Good At Killing Savings Too
We know what happened to our savings after bank interest was taxed, double-digit inflation was created and our rupee was rapidly depreciated in the first few years of Paglanomics. According to recent and conservative calculations the savings missing between 2006 and 2019 exceed 1 trillion rupees.* That’s a million million rupees. Speaking about a trillion rupees did you know that according to Sithanen/Mansoor trickle-down policy our GDP was supposed to cross that threshold by the end of this year? Without COVID-19 national output would have been around Rs557 billion. In other words there would have been a GDP shortfall of nearly half-a-trillion rupees for one year. And it would have got worse every year as long as we stood on the wrong side of compounding. All of this obviously makes the job of our Finance Minister really simple.

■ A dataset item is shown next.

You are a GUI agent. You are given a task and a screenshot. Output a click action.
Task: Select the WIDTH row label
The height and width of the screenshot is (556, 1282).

Padayachy’s Easy Decisions
Bring back corporate taxes to at least 30% which is roughly where they were before bean-counters started messing up Mauritius really badly with their economic snake-oil (aka WB best practices). So that we defuse the debt bomb and government doesn’t sit on its hands (while keeping busy with unnecessary distractions like the annoyance law and the ICTA proposal) and ruin the country along with its world-famous environment. Introduce a wealth tax. Very large dividends of several hundreds of millions of rupees should be taxed at 95%. End the wealth-destroying depreciation of our national currency and the corresponding bean-counting with the SRF. Solve real problems. There are quite a few of them. Don’t confuse wastage with GDP/revenue shortfall. By the way, there’s wastage in the private sector too. Or screw-ups with reforms. And…
Solidarity Never a
Substitute For Sustainability
When tax rates were 70% public finances were sustainable and we built a decent welfare state. Still there was plenty of social work that was going on because we were a left-for-dead country and the economic seas of the 1970s were quite choppy. These were done in an era with no social media. Plenty is still being done away from spotlights. But the current tax structure is simply not sustainable. No amount of solidarity can make up for that. Unless an expensive villa, a bundle of hard currencies, an optional dialysis machine, cleaner air, upward social mobility, a respect for nature plus a million of other things are delivered along with each food pack. There was already Rs1.8 trillion of GDP missing between 2006 and 2019. It’s way better for the 10% richest households (and for everybody else) to get 27.8% of a larger cake like in 1991/2 than 31.2% of the smallest of cakes that’s incompatible with nature like in 2012. Which is why in 2011 wealthy French saw their dreams come true: pay more taxes. Wealthy Germans had asked for the same thing two years earlier.
Jagatsingh, S., Budget 2021/22, Republic of Mauritius, Analyst Report, forthcoming.